The role of cellular metabolism in Rheumatoid and Psoriatic Arthritis
Clare Cunningham, PhD, Professor Douglas Veale, Professor Ursula Fearon
Centre for Arthritis and Rheumatic Diseases, St. Vincent’s University Hospital, Dublin, Ireland. University College Dublin, Trinity College Dublin
While Rheumatoid Arthritis (RA) and Psoriatic Arthritis (PsA) share common features such as synovial hyperplasia, cartilage degradation and subchondral bone remodelling, their distinct differences, which aid their diagnosis, may account for the varying responses to specific treatments. Increased proliferation and angiogenesis transforms the synovium into an aggressive, tumour-like “pannus” which contributes to disease pathogenesis. Hypoxia, resulting from dysregulated angiogenesis, can cause cells to switch from mitochondrial respiration to anaerobic glycolysis in order to meet the cellular energy demand. The RA synovium is more hyperplastic and invasive than that of PsA, while a more abnormal vasculature is observed in the PsA synovium and correlates with a reduction in tissue pO2 levels.

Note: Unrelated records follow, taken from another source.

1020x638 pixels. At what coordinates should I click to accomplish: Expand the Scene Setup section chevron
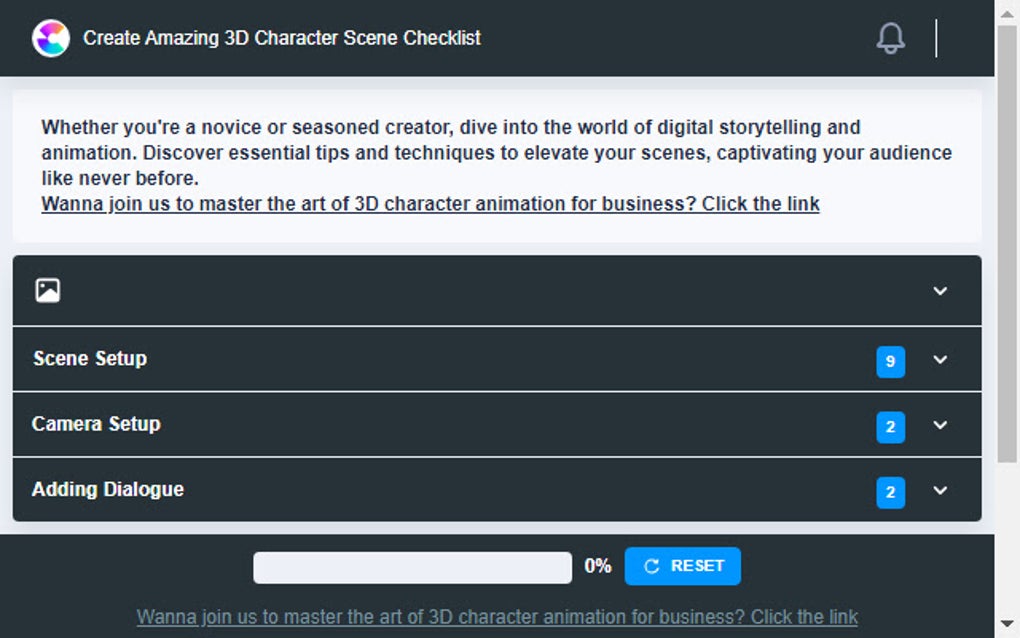pyautogui.click(x=940, y=359)

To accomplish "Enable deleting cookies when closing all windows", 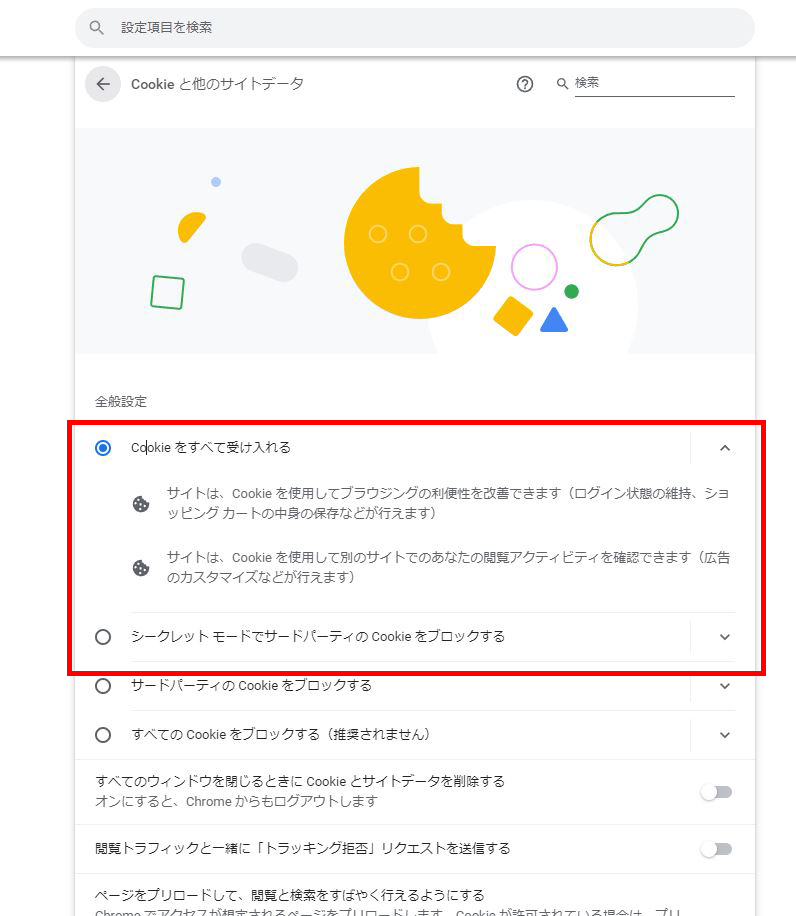I will (x=716, y=790).
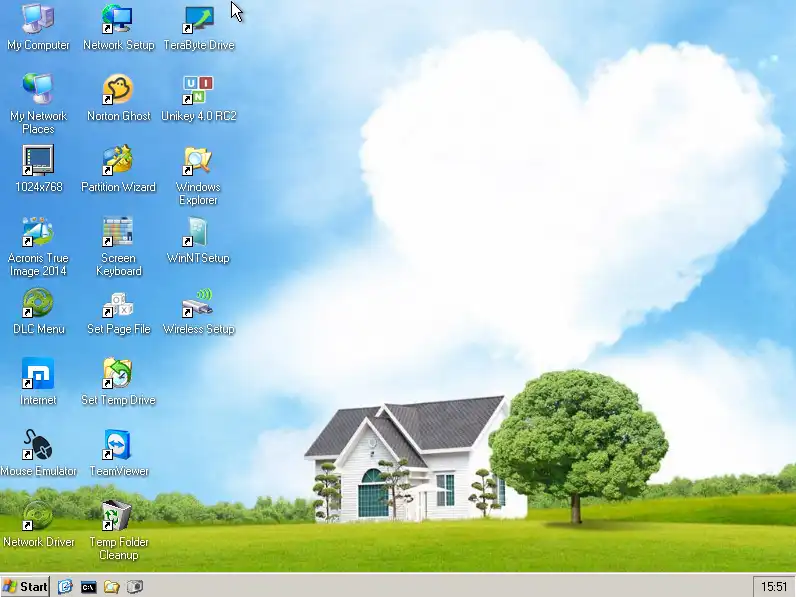
Task: Launch command prompt from the quick launch bar
Action: [88, 586]
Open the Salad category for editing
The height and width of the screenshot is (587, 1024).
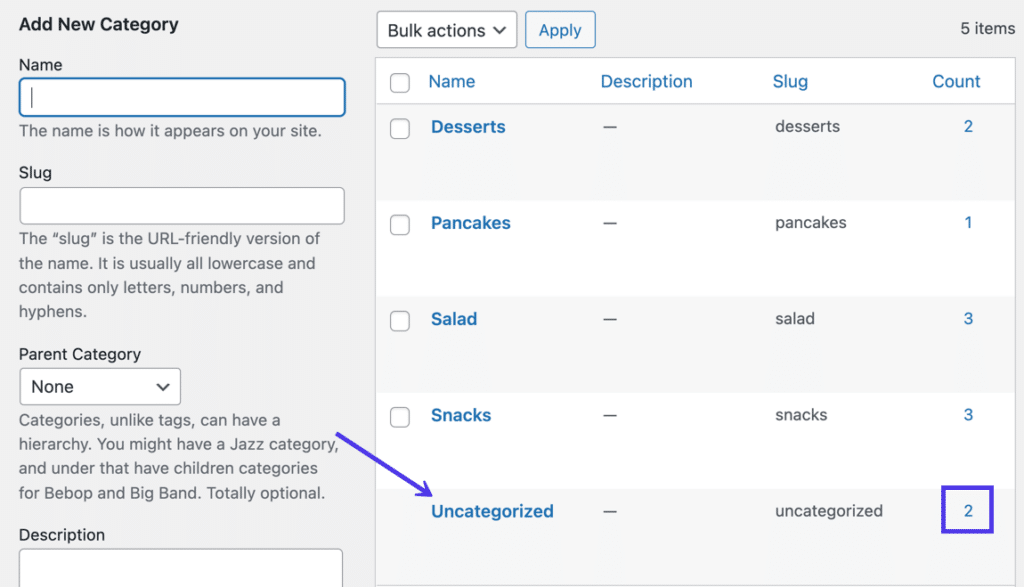pos(454,318)
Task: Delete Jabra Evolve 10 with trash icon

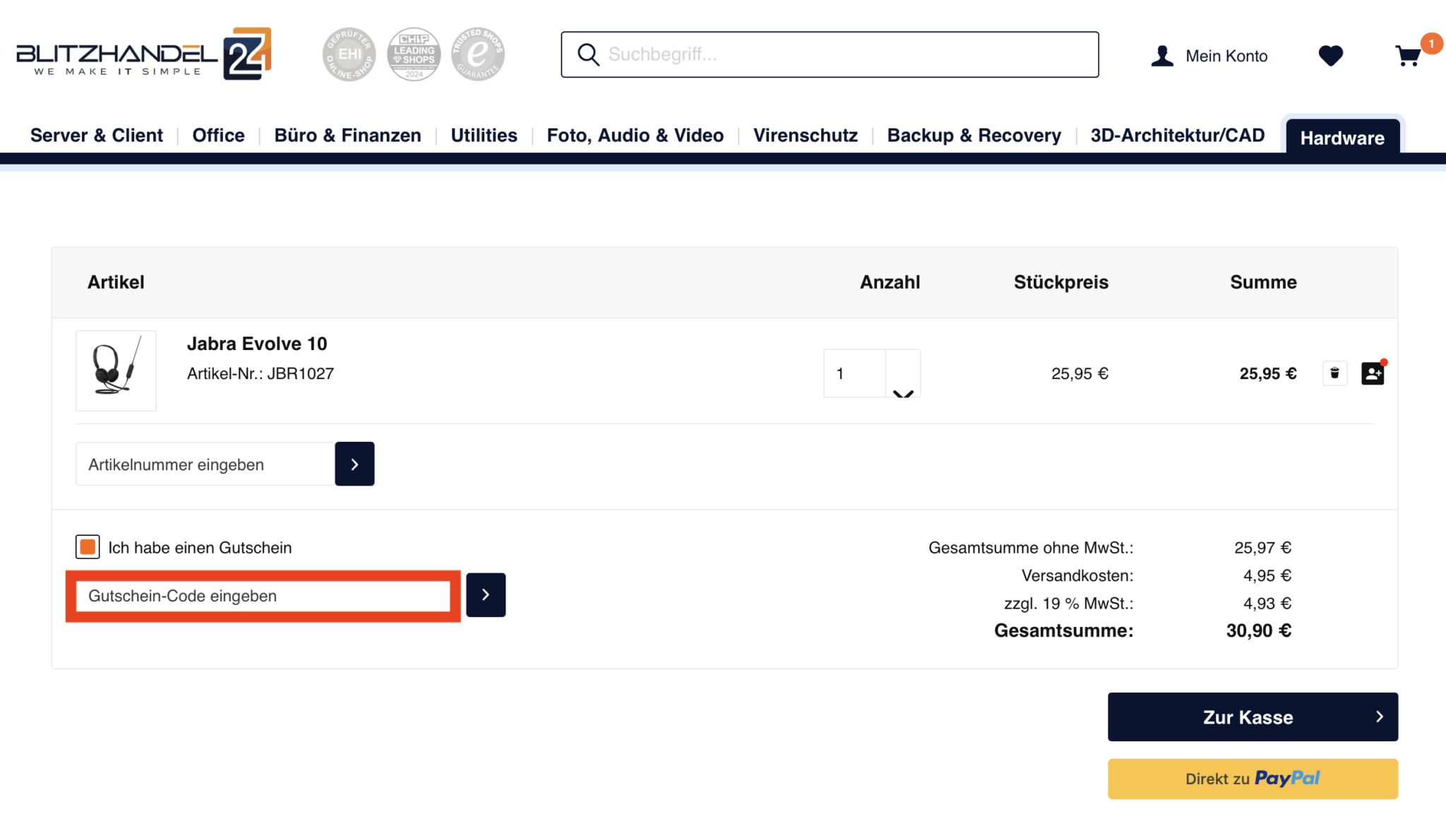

The aim of this study was to compare the metabolic profiles of RA and PsA synovial fibroblast cells (SFC) and to determine whether there is a correlation between dysregulated metabolism, cell function and disease pathogenesis.

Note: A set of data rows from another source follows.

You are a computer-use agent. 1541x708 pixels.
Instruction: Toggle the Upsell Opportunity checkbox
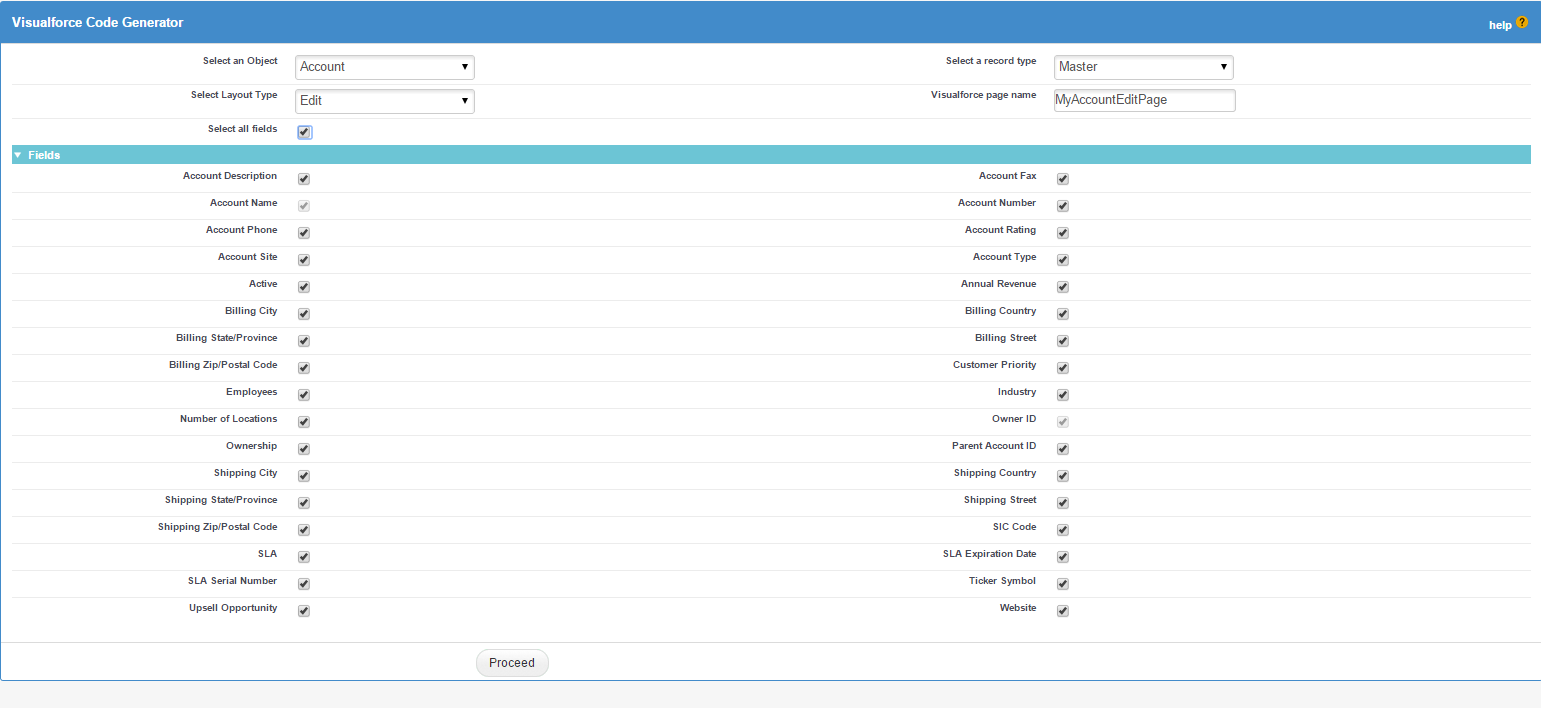(303, 610)
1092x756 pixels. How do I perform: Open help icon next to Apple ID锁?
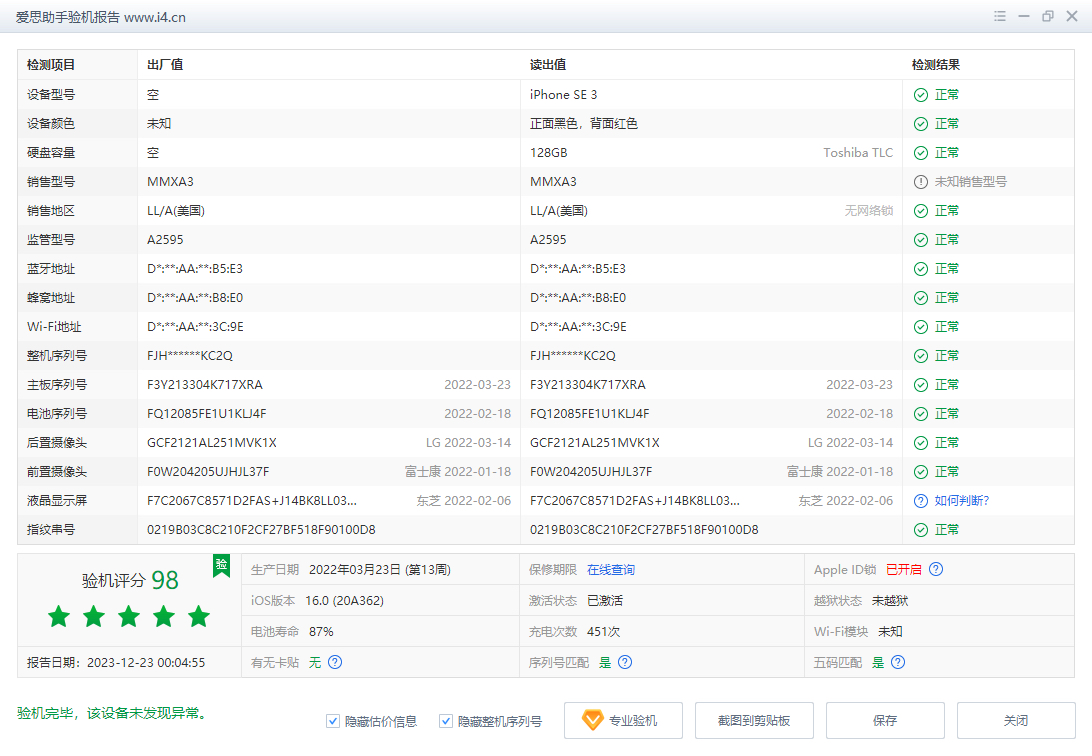pyautogui.click(x=936, y=568)
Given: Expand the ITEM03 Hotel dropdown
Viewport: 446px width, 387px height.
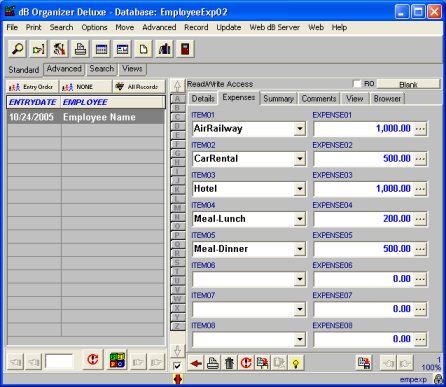Looking at the screenshot, I should (300, 189).
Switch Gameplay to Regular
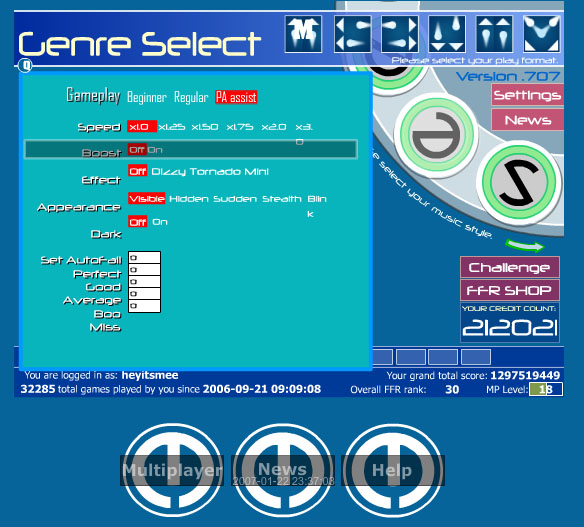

The metabolic profile of RA and PsA SFC was analysed using the XF96 Extracellular Flux Analyzer. Gene expression was determined by quantitative-PCR. SFC migration and invasion were observed by microscopy following wound-scratch and transwell invasion assays.
RA SFC displayed increased migratory capacity and invasiveness compared to PsA SFC. Expression of IL-6, IL-8 and the glycolytic markers, GLUT1/3, HK2, PKM1/2, PDK2 and LDHA is higher in RA SFC compared to PsA SFC. PsA SFC have a higher oxygen consumption rate (OCR), extracellular acidification rate (ECAR) and ECAR:OCR ratio than RA SFC.
Consistent with clinical observations, RA SFC have a greater migratory and invasive capacity than PsA SFC. Interestingly, despite the lower expression of glycolytic markers, PsA SFC display increased glycolysis compared to RA SFC and have a more glycolytic phenotype as indicated by a higher ECAR:OCR ratio. This may be due to the more hypoxic joint microenvironment. Further investigation is required to determine the precise role of metabolism in specific pathogenic processes.